--- EXERCISE PASSAGE Enclosed Below ---

The next talking head who claims how to call the market bottom… drink…
The next time that someone says that the stock market is oversold… drink.
The next time that someone says that a specific stock is looking cheap… drink.
The goal here is that you imbibe so much that you pass out. The goal is to wake up in the future, having avoided the temptation to call the market bottom in this selloff. I don’t want you to try buying stocks that “look cheap” in a sideway market where the fear has shot through the roof.
The S&P 500 fell under its 200-day moving average last Friday. While talking heads said that stocks were getting cheap, they ignored the patterns of the past. As you can see, the chart below offers insight into what happened with stocks once the S&P 500 fell under its 200-day moving average.
Those are some pretty ugly numbers. So – when is it smart to call the market bottom? And when will we know that it’s time to buy? Well, there are two signals. And only two that I’m watching.
The Fed Will Do… What?
Tomorrow, the Federal Reserve will offer an update on interest rates. Any rate hike tomorrow would lead to a dramatic shift in market psychology. Why? Because, according to CME FedWatch, the odds of a rate hike on Wednesday is about 5.5%. So, any hike would defy expectations.
The same source indicates that the probability of a rate hike in March is 93.4%. Following the absolute meltdown that we’ve seen in the market over the last few months, the market has been reacting to the expectation of rate hikes… in March.
The orange line below is the increased expectation of a rate hike in the market – the probability of a hike as being priced into the market. That dip you’re seeing at the end is a direct result of last week’s selloff.

--- End of Enclosed EXERCISE PASSAGE ---
--- EXCERPTED RECORDS Enclosed Below ---

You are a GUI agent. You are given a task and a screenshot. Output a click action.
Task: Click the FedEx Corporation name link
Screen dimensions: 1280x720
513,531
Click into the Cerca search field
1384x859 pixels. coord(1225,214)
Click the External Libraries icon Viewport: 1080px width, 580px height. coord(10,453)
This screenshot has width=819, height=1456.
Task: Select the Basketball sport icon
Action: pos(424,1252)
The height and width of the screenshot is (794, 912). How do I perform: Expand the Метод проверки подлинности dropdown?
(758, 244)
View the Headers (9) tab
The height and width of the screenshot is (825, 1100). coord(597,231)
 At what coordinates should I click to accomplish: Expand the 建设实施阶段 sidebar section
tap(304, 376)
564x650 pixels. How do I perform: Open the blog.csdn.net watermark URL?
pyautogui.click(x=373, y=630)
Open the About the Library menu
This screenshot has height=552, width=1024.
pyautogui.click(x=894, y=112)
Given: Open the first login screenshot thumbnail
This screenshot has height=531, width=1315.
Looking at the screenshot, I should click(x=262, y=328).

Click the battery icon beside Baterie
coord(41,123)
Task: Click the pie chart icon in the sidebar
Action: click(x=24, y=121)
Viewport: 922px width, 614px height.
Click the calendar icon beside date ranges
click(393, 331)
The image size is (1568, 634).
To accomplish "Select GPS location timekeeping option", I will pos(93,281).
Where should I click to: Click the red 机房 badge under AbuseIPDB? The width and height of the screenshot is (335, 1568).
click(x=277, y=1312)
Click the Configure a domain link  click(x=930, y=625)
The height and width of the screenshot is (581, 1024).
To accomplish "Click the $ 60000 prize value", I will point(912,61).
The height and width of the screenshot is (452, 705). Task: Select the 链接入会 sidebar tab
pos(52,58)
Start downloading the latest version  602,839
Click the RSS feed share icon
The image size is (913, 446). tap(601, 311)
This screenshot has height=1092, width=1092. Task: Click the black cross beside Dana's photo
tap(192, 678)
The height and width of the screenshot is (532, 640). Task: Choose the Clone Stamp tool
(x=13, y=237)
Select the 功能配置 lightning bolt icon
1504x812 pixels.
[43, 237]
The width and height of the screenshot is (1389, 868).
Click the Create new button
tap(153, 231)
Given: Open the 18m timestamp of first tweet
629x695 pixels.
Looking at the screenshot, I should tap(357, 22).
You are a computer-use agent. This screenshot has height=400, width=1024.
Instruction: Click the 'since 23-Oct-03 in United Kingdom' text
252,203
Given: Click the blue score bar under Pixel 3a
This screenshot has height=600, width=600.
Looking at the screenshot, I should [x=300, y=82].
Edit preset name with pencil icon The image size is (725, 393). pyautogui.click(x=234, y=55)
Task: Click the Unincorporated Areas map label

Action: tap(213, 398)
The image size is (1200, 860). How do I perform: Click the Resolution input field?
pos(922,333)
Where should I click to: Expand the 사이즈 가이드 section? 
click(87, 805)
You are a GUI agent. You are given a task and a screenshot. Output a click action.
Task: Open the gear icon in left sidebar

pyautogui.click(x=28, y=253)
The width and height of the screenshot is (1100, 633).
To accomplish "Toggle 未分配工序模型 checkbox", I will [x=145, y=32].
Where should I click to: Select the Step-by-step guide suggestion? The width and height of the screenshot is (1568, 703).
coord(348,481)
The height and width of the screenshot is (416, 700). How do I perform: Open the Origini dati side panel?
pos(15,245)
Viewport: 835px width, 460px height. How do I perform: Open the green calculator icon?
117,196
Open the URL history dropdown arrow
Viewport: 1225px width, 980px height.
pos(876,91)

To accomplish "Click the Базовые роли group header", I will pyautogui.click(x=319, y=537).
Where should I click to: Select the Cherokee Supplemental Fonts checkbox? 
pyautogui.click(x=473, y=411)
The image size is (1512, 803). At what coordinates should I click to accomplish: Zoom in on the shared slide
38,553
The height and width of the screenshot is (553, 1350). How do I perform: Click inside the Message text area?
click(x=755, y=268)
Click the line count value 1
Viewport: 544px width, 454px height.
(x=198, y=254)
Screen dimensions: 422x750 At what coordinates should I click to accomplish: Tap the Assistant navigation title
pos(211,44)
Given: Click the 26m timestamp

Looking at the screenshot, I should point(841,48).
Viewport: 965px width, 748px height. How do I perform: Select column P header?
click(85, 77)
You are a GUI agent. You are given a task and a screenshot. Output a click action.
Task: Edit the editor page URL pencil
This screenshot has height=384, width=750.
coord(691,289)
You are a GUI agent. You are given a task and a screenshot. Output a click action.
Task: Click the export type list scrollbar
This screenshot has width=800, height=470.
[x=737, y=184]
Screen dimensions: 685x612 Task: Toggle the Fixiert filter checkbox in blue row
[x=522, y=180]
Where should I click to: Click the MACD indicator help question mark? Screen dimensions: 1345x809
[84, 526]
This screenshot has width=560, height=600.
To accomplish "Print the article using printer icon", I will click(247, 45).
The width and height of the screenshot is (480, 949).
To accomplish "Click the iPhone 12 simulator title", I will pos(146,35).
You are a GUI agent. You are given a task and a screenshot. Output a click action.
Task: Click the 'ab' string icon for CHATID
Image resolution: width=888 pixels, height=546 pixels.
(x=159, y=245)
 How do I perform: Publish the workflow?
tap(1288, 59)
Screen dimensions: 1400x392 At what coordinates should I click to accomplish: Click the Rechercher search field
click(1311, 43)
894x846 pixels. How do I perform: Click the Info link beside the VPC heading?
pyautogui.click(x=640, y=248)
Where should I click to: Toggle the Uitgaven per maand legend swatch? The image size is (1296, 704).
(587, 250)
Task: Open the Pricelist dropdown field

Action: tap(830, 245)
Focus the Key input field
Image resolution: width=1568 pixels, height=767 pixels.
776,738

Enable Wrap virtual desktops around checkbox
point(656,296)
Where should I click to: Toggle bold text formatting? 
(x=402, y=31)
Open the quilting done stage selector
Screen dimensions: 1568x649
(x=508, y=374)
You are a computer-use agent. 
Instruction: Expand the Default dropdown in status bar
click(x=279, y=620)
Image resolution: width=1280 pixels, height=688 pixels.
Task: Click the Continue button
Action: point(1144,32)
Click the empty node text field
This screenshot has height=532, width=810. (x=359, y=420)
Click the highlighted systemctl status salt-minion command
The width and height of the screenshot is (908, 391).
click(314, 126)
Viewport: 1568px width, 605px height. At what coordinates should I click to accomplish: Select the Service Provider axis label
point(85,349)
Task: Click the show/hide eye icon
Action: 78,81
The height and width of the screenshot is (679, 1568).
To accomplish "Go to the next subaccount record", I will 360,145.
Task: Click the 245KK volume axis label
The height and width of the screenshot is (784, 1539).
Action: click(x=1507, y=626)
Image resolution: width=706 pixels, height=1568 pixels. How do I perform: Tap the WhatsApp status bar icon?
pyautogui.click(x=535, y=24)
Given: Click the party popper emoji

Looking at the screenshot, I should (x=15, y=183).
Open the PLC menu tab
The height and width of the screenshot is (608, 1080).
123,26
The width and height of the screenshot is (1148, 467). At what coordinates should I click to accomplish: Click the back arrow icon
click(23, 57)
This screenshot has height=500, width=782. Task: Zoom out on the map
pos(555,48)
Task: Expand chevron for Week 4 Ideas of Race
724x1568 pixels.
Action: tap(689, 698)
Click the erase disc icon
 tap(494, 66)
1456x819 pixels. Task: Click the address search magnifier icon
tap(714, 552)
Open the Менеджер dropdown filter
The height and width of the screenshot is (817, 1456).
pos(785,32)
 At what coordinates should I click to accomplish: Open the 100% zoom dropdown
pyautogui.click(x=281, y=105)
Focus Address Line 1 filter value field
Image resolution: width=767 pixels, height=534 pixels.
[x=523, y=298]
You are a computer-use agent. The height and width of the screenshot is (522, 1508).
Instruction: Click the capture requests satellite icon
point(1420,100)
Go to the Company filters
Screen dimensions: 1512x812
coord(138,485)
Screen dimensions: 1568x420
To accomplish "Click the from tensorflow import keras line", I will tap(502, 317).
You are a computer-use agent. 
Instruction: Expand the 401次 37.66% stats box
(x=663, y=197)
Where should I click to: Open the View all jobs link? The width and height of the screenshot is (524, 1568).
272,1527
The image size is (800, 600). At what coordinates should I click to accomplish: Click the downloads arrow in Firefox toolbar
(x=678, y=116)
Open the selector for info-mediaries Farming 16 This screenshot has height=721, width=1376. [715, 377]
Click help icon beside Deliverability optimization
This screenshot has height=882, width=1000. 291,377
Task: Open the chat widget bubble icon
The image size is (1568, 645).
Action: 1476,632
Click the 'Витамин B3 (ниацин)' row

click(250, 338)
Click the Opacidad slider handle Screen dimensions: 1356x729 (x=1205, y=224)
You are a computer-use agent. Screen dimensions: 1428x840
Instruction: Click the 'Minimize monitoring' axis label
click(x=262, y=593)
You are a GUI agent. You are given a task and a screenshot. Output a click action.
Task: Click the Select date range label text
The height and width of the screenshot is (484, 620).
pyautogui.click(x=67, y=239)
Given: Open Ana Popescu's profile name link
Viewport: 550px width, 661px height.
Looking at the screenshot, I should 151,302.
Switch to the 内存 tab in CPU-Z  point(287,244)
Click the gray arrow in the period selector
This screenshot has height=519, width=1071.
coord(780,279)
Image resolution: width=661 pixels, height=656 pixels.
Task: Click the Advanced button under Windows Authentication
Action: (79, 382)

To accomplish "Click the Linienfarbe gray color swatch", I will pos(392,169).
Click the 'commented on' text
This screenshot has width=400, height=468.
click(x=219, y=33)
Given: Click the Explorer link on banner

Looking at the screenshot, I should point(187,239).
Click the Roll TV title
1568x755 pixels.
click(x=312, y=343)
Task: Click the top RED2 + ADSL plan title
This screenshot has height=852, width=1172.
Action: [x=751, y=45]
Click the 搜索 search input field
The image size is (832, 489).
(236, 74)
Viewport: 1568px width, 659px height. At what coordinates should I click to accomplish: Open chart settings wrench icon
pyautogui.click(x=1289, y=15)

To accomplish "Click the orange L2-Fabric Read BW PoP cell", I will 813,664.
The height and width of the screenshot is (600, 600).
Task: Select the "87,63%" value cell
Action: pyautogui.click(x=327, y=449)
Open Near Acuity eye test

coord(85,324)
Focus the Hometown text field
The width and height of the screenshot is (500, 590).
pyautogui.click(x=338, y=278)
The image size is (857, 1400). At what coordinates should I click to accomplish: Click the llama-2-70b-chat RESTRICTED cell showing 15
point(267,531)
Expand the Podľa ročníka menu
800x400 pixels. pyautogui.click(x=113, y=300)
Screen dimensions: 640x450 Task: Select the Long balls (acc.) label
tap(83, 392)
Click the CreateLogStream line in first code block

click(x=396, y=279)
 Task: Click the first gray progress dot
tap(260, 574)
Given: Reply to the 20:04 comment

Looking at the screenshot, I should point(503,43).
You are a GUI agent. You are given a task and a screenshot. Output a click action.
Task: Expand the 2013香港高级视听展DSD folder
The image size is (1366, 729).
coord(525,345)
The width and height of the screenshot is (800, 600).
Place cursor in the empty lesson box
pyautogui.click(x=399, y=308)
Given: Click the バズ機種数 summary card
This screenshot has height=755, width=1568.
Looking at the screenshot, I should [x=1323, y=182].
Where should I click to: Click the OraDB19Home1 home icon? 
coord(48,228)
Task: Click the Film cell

--- End of Enclosed EXCERPTED RECORDS ---

● THINGS TO DO
**1.** In the market commentary, what are the odds of a rate hike on Wednesday according to CME FedWatch?
**2.** Repeat word for word the part of the market commentary between "Tomorrow, the Federal" and "last week’s selloff.", inclusive.

● RESULTS
**1.** About 5.5%.

**2.**
Tomorrow, the Federal Reserve will offer an update on interest rates. Any rate hike tomorrow would lead to a dramatic shift in market psychology. Why? Because, according to CME FedWatch, the odds of a rate hike on Wednesday is about 5.5%. So, any hike would defy expectations.
The same source indicates that the probability of a rate hike in March is 93.4%. Following the absolute meltdown that we’ve seen in the market over the last few months, the market has been reacting to the expectation of rate hikes… in March.
The orange line below is the increased expectation of a rate hike in the market – the probability of a hike as being priced into the market. That dip you’re seeing at the end is a direct result of last week’s selloff.